The 26,000-square foot building, which is expected to receive a Silver Leadership in Energy and Environmental Design (LEED) certification, includes five chemistry and biology teaching laboratories, three research laboratories, 11 faculty offices, a conference room, a workroom, and a storage area. The building will also house the Center for the Conservation of Biological Resources (CCBR).
The building is needed to accommodate the growing number of science students at BHSU, which has increased over 300 percent the last two decades. BHSU has also made great strides in securing grant research funds, with nearly $6 million in research funding secured last year and nearly $43 million in grant funding over the last decade.
The modern research laboratories in this new building will provide high-quality science space for expanding faculty research and the innovative master’s degree program in Integrative Genomics. The facilities will also enhance experiential learning and research opportunities for students. The Life Sciences Laboratory at BHSU is part of a statewide effort to upgrade laboratories at all Regental universities and will be funded by student fees through bonding.
“The building improves and increases the lab space we have available for the growing number of students enrolled in science programs and the ever increasing number of faculty research projects. We will also use this space for University research centers (CCBR) and to maximize collaborations with visiting researchers conducting research at the DUSEL lab in Lead,” BHSU President Kay Schallenkamp says. “Most importantly the new Life Sciences Laboratory will enhance experiential learning opportunities for our students as they work with faculty mentors on research.”
Classroom laboratories with adjacent support rooms for equipment and preparations, more spacious design, and clustered work stations present opportunities for greater inquiry-based instruction along with collaborative, team-building activities considered best practice in science teaching.
The new science building will house chemistry and some biology programs, such as cellular and molecular biology, plant and animal physiology, and anatomy.

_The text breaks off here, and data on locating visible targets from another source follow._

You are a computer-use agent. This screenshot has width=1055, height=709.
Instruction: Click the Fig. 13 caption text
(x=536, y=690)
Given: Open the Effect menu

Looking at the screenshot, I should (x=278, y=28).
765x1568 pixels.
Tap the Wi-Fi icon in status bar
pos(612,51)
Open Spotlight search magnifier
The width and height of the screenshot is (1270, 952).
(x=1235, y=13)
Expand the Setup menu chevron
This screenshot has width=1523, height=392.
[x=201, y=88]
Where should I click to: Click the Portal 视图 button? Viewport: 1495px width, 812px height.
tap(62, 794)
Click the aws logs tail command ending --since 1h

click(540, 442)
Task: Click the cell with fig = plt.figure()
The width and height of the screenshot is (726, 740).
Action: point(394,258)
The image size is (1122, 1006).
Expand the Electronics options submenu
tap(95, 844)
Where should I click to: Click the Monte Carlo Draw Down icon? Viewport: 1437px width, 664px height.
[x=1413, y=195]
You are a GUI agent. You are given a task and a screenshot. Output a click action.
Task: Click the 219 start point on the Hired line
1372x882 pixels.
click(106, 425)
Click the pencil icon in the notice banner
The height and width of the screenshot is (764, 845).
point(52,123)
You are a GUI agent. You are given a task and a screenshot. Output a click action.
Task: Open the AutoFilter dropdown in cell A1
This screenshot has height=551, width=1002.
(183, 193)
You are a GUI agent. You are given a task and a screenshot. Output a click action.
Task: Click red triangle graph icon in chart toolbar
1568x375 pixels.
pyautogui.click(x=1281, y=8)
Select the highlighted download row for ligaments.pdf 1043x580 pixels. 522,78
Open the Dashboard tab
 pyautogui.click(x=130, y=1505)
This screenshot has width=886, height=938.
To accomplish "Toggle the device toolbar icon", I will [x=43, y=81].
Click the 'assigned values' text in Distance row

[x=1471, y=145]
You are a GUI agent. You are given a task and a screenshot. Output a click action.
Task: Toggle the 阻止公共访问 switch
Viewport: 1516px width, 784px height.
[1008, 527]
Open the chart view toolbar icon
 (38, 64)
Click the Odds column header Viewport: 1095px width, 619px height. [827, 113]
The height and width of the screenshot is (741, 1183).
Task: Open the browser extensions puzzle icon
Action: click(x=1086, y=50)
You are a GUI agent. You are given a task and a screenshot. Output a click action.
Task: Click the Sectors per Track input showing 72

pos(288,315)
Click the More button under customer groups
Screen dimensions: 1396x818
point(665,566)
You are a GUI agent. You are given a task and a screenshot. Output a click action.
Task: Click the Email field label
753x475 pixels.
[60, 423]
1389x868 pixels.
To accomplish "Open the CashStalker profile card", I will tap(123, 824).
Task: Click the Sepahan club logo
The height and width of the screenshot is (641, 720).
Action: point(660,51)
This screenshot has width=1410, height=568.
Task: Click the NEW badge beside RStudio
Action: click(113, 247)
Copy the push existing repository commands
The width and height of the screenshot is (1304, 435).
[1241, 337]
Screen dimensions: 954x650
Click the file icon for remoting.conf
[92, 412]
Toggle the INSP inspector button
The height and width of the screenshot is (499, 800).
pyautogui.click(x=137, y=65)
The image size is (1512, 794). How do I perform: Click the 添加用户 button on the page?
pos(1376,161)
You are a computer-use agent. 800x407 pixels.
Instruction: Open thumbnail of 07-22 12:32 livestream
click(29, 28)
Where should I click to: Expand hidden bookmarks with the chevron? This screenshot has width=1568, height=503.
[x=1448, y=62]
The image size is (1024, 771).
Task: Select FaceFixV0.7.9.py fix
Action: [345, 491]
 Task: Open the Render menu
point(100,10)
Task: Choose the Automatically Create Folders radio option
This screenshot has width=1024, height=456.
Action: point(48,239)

CCBR (BHSU’s genetic and genomic research facility), a new Scanning Electron Microscope facility, autoclave and glassware washing area are located in the new building as well.
“The new Life Sciences Laboratory will be transformative for teaching and research in biology and chemistry at Black Hills State University,” Dr. Holly Downing, dean of the College of Arts and Sciences, says. “The modern research laboratories along with supporting spaces for genomics and microbiology research, histology, scanning electron microscopy, glassware cleaning and chemical storage will raise the caliber of research significantly.”
Science at BHSU
BHSU offers the following science degrees:
- Bachelor of Science in Biology, Chemistry, and Environmental Physical Science
- Bachelor of Science in Education in Biology, Chemistry, Math and Science
- Minors in Biology, Chemistry, Earth Science, and Physics
- BHSU also has a relatively new master’s degree in Integrative Genomics, an area of biological research that seeks to place the functional significance of an organism's many genes into an ecological and evolutionary context. Integrative Genomics is an interdisciplinary graduate program that combines genomics, ecology, evolution, and physiology to better understand the evolutionary forces that have shaped the mechanisms that are important to species interactions in the wild. Exposure to modern techniques and instrumentation in the laboratory and field prepare students for success in both academic and other biotechnology-related pursuits.
- In recent years, BHSU has seen an increased interest in students pursuing pre-professional degrees in medicine, pharmacy, and other allied health careers.
- A new degree currently under development, a Professional Science Master’s Degree in Science Entrepreneurship, will address workforce needs and promote technology-based economic development.